We demonstrated that some Chinese actions will result in a violent Indian reaction; it is a new phase in bilateral relationship.
Last Updated 24 June 2020, 03:59 IST

While the opposition is busy claiming that the government has somehow capitulated to China, all the facts verifiable through satellite imagery tell us quite the opposite story. What happened at Galwan on June 15 can now be extrapolated as a fairly deep incursion into the Chinese side of the LAC in order to force the demolition of a dam. Far from pusillanimity, it was in fact a calculated escalation by the Indian side in 50 years. The picture across the Ladakh front show us three clear but separate actions – aggressive action in Galwan to prevent the weaponisation of water; proactive construction in Gogra to cut off Chinese patrols and a formalisation of the status quo in Pangong that has been fait accompli at least since 1999.

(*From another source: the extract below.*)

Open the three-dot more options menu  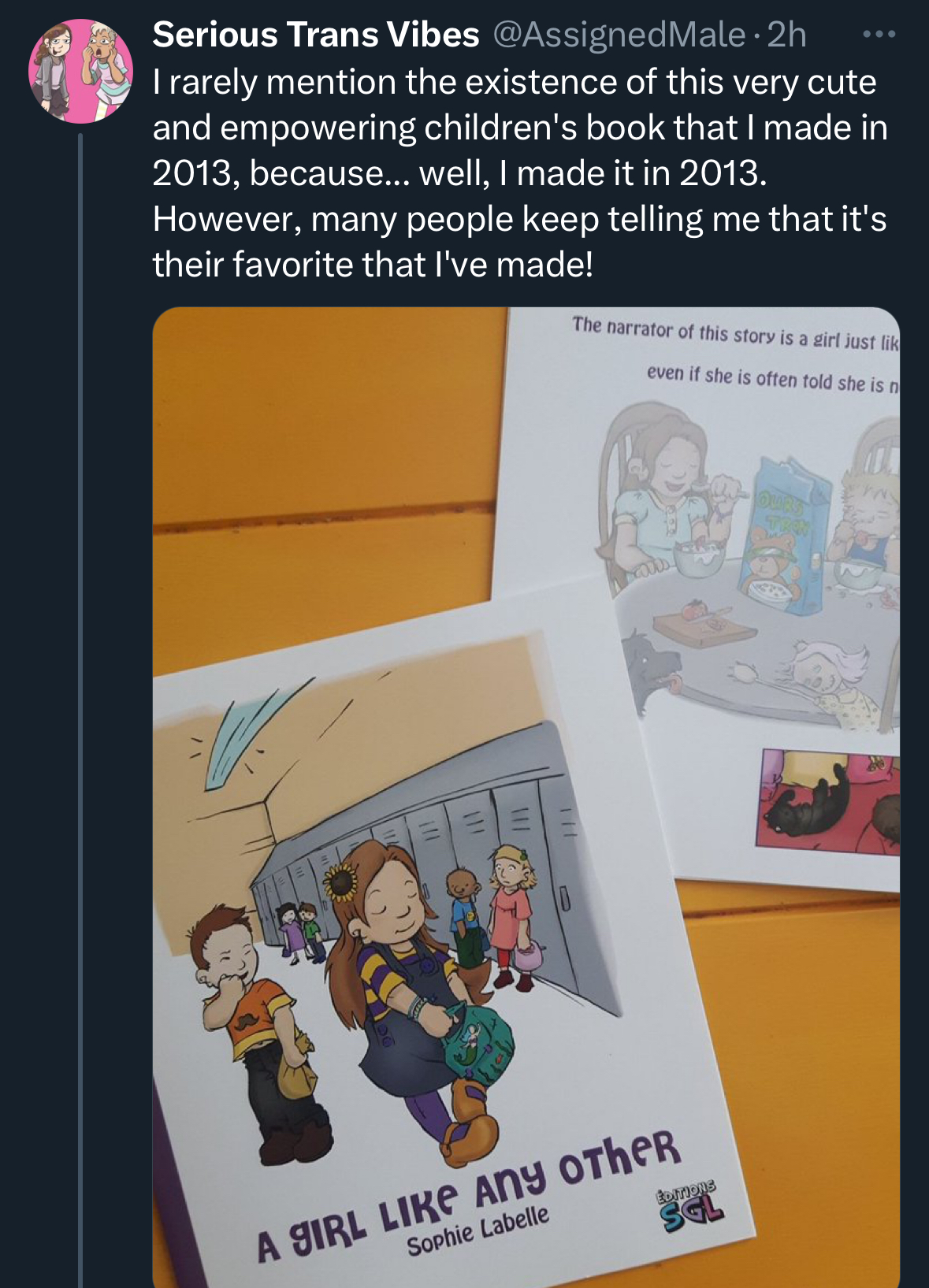coord(879,35)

Most crucial is what happened in Galwan. By June 2, satellite imagery had revealed an obstruction on the Galwan river, 650 to 700 m on the Chinese side of the LAC where the river runs south to the north till it turns sharply westwards and joins the Shyok 5 km away. Sometime around the first week of May, the Chinese crossed over some 100 m across the LAC at Galwan and set up two tents housing approximately 40 troops.

By the fourth week of May, India had pushed back the Chinese, dismantled the Chinese tents and constructed an Indian tent there. However, almost simultaneously, the Chinese blocked this fast-flowing river, some 650 m into their side of the LAC. The nature of the blocking structure remains undecipherable from the available images: it wasn’t a dam because it covered only one-third of the valley and there were no signs of either a divert or a reservoir there.

What was undeniable was that the rest of the Galwan Valley on our side of the LAC was bone dry, with no visible signs of residual moisture indicating that the Indian side of the Galwan basin had been dry for at least a few days.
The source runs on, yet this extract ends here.